50-year-old Brent Christensen, an artist from Alpine, Utah, creates extraordinary structures that I thought only existed in my imagination and really cool fantasy stories. For the past four years, Christensen has spent his time perfecting the craft of making structures as tall as 20 to 25 ft, using nothing but intertwining icicles as building blocks. He developed an interest in the unique craft began way back in 2000, when he and his family moved from sunny California to chilly Utah, and he was looking for some fun outdoor activities.
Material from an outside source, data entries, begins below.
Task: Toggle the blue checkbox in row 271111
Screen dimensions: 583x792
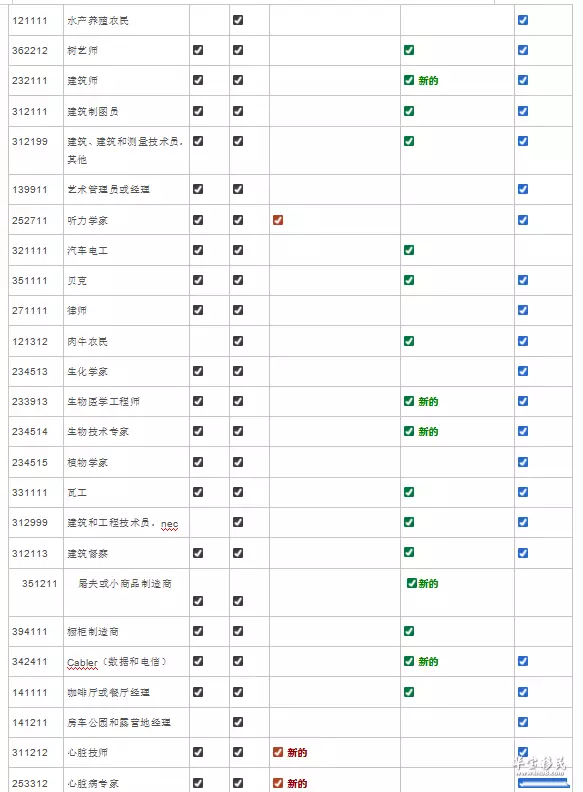Action: [523, 310]
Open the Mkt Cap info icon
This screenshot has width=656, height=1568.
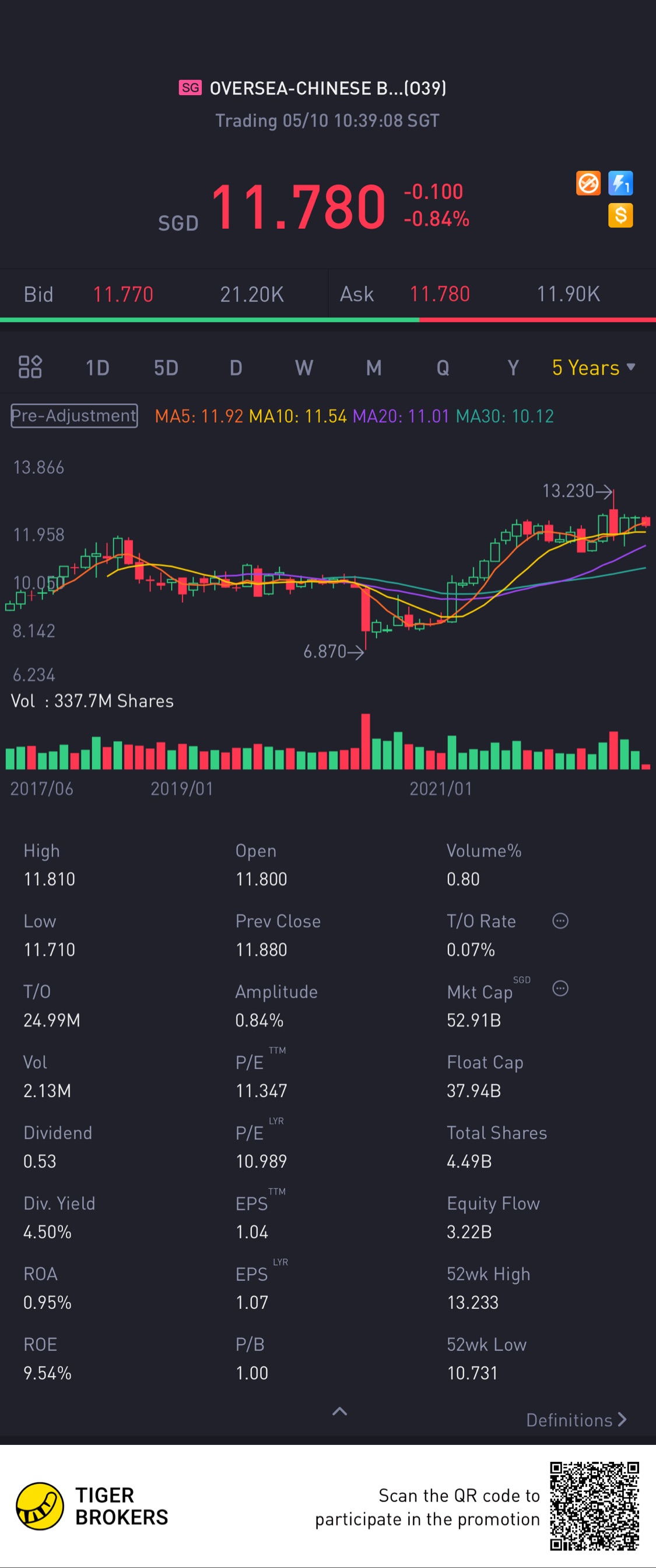560,989
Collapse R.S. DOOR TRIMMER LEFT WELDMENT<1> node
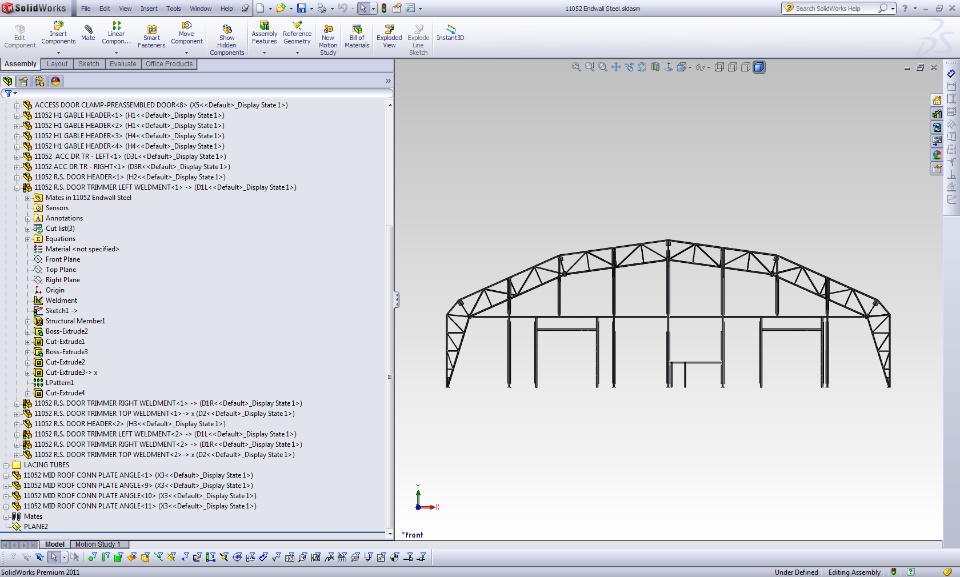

“We started off doing winter stuff in the yard, playing around with the kids, making igloos, ice forts and slides and stuff,” he says. “And it just evolved. One year I stumbled upon the concept of doing icicles by spraying water. We made one with a big wooden frame under it, and when it melted in the spring it was a huge mess with a pile of soaking wood. The following year I didn’t use any wood so it would just cleanly melt away. During the course of that winter I stumbled upon the concept of fusing icicles together to make a lattice to spray water on and build upon.” It was then that Chirstensen began building his magnificent ice fortresses. Utah locals would often stop by his house to gawk at the castles. Once he got pretty good at making icicle castles, he approached a few resorts nearby and asked if they would be interested in displaying his work for their guests. It took a while before the manager of a small local spa and resort agreed, in 2009, but this small opening got him into the public eye and there was no looking back from there.
Photo: Ice Castles
Christensen’s creations look like they’ve come straight out of a Disney fantasy movie, but they are quite real and always prove a big hit with children and adults alike. Just looking at photos and videos of them makes you feel like you’ve left the real world and landed in a magical kingdom of ice. This winter he had two ice castles on display – one in Steamboat Springs, Colorado and a much larger one in the parking lot of the Mall of America near Minneapolis-St. Paul. The public is allowed to visit his ice castles spread out over an area of about an acre and a half, after paying an admission fee. It takes at least a half hour to look around the castles and take pictures. The ice castle he built at the Mall of America took him two weeks to complete, with the help of a team of 20 men. It was opened to public on New Year’s Eve. There is no ‘closing date’ as such for the displays; Chirstensen plans on dismantling the pieces of ice when weather forecasts predict temperatures in the high 30s. He will move these ice pieces into safe piles at the end of the parking lot, a safe place for all the ice to naturally melt away.
Photo: Brent Christensen
To build an ice-castle, the structure first needs a strong foundation. Christensen starts off by running water on the grass and waiting for it to freeze. After that, icicles are simply attached to the foundation and built upon, slowly bringing shape to the entire creation. Water acts as the glue, freezing new icicles to the existing ones. The icicles themselves are ‘grown’ by Christensen, just like plants. Water is run on custom-made racks, and freezes to form vine-like structures hanging down from the racks. Once the icicles are ‘ripe’, Christensen and his crew pluck them and put them in custom bags made out of carpet (the best material for this task). 3,000 to 5,000 icicles are grown in a day, and a 20 person crew works non-stop every night to deliver the icicles from the racks to the actual structure. The ice castles are complete with towers, tunnels and stairs. Christensen isn’t completely in control of what a castle will look like at the end, because of factors like temperature, wind, snow and the volume of water that’s run on the structure. “The weather customizes the look,” he says. So sometimes the icicles will look like petals or leaves with veins in them. Or they might be long and ribbony.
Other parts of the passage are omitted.